- Nigeria Utilising Below 10% of 900 Dams – Minister
Out of the 900 dams in the country, less than 10 per cent have been utilised, the Minister of Agriculture and Rural Development, Chief Audu Ogbeh, has said.
Ogbeh said this in an interview published in the 2017/2018 Nigeria Outlook, an investment and governance journal, obtained by our correspondent in Abuja on Sunday.
The minister also stated that the Bank of Agriculture was struggling to recover N30bn owed it by farmers.
Reservoirs created by dams are used to suppress floods and provide water for irrigation, human consumption, industrial use and aquaculture.
Ogbeh stated that the ministries of Agriculture and Rural Development and Water Resources had constructed about 900 dams, out of which less than 10 per cent had been put into use.
He said, “We work together (both ministries); we do big and large dams, close to 900. But believe me, less than 10 per cent, maybe five per cent, have been used. Some of the big ones have been there since the Second Republic, wasting away, just full of sand but we are working together now with the Ministry of Water Resources to utilise those resources for irrigation.

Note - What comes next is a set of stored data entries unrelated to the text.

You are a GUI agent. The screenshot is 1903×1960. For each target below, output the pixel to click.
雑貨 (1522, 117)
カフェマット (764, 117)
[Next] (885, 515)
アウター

“We need irrigation. One of the dangers facing us is that of the possibility of a drought. It comes once in a while in many countries. It has been in Central Africa for nearly seven years now. It’s in East Africa and we fear it might happen. We are going to intensify the irrigation and build the partnership between us and the Ministry of Water Resources to go to the level where when they finish the dam, we can join hands with them and lease it out to farmers.”
Speaking on efforts to restructure the Bank of Agriculture, Ogbeh said one of the problems that had been encountered in the process was that the operations of the lender had been manual, adding that efforts were being put in place to digitise its operations.
He said another challenge that had been witnessed in the process was the collection of the N30bn owed the bank by farmers.
The minister said that the government was giving the farmers who were indebted to the bank more time to pay up since they were making more money through the sale of their produce.